In this MR study, we aimed to use proxies for start and endpoint of endogenous oestrogen exposure in women, specifically age at menarche/age at menopause, which themselves are complex traits influenced by many variants with only small effects on the trait. Although we did not see large pleiotropic effects using Egger regression, there might have been residual pleiotropy, which is difficult to exclude. Previous studies of age at menarche performed LD score regression using 123 SNPs associated with age at menarche and found, amongst others, genetic correlations with BMI, adult height, or type 2 diabetes. Residual pleiotropy related to adult height or type 2 diabetes, which have been reported to be associated with higher risk for CRC as well, cannot be fully excluded.58 In addition, Day et al. reported genetic correlations for the 54 age at menopause SNPs with adult obesity and other growth-related traits. The top menopause-SNPs were also associated with fasting glucose and were enriched in DNA repair pathways, yielding further sources of residual pleiotropy.25 Residual pleiotropy is a general limitation of MR, especially when exploring complex traits. When considering the recently published hypothesis of an omnigenic model of complex traits, coined “network pleiotropy”, essentially any regulatory variant in a trait-relevant cell-type can have some effect on the trait.59 This is because specific cell-types have specific regulatory networks, where any single variant could affect trait relevant genes, “core genes”, mediated through the same regulatory networks.
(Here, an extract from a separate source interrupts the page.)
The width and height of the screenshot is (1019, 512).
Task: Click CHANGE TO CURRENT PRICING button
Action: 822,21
So also for GWAS findings, it is highly likely that some genetic variants exhibit horizontal pleiotropy.60 As the selected age at menarche/age at menopause SNPs might also contribute tiny effects on further traits through network-pleiotropy, we cannot fully rule out pleiotropy. These limitations should be kept in mind and methods to explore the impact of such effects should be developed. That said, our sensitivity analyses especially Egger regression, did not indicate large pleiotropic effects.

The second assumption of MR is that the IV is not associated with confounding factors of the observational association between age at menarche/menopause and CRC risk. We were able to exclude most risk factors for CRC (smoking, family history of CRC, education, aspirin use, MHT) as confounding variables except for BMI, which was accounted for using several sensitivity analyses. In addition, substantial overlap between datasets used for estimating SNP-exposure and SNP-outcome associations would bias results in the direction of the observational estimate. There was some overlap between the studies (see Supplementary Information on participant overlap) but unlikely to have substantially influenced the results.
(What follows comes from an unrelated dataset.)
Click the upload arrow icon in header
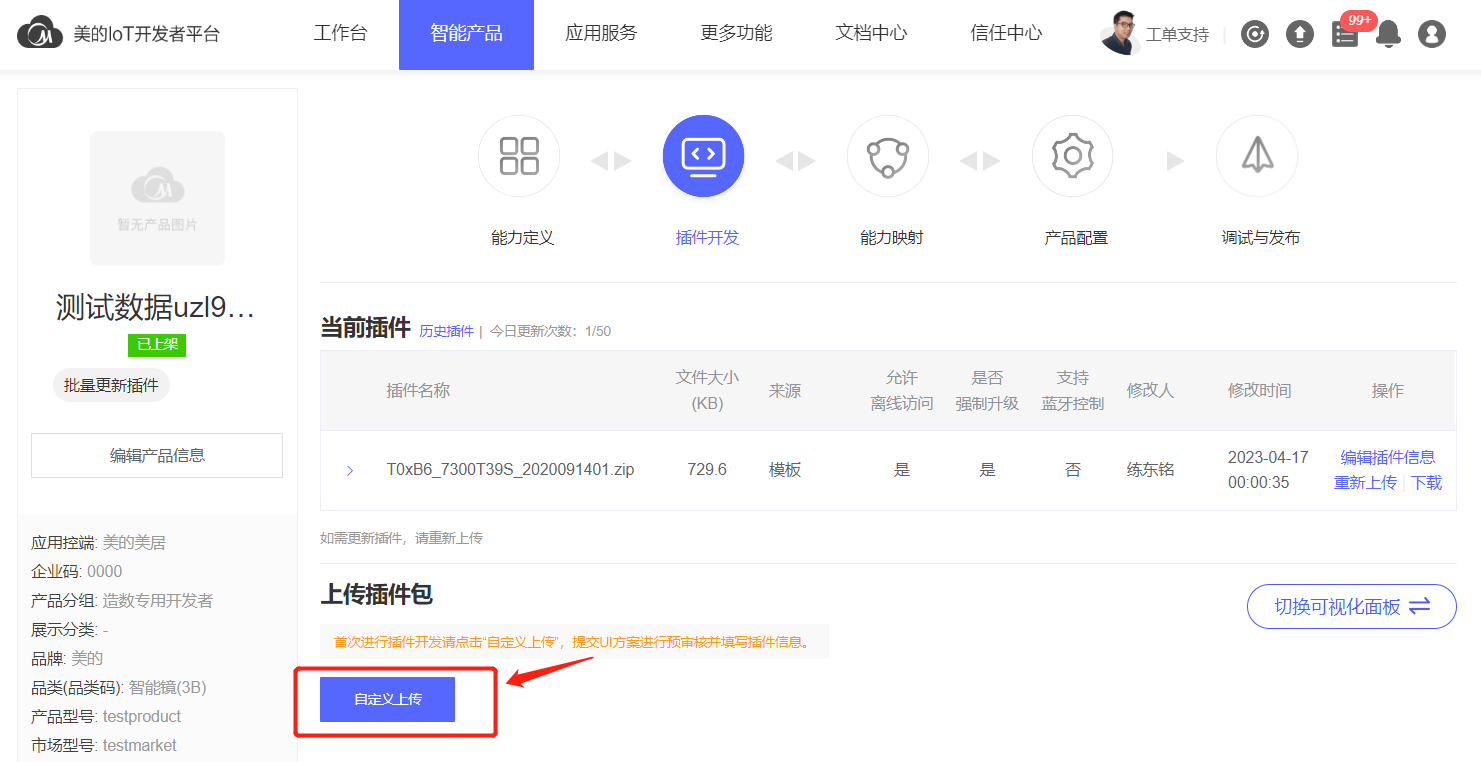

Strengths of our study include the large sample size, the availability of centrally harmonised data, and the robustness of the instrumental variables. Power calculations showed that our study has limited power to detect weak effects. Therefore, we cannot exclude a weak association of CRC with age at menarche or age at menopause. In summary, in our large MR study, evidence is limited for causal associations between age at menarche/age at menopause and CRC risk.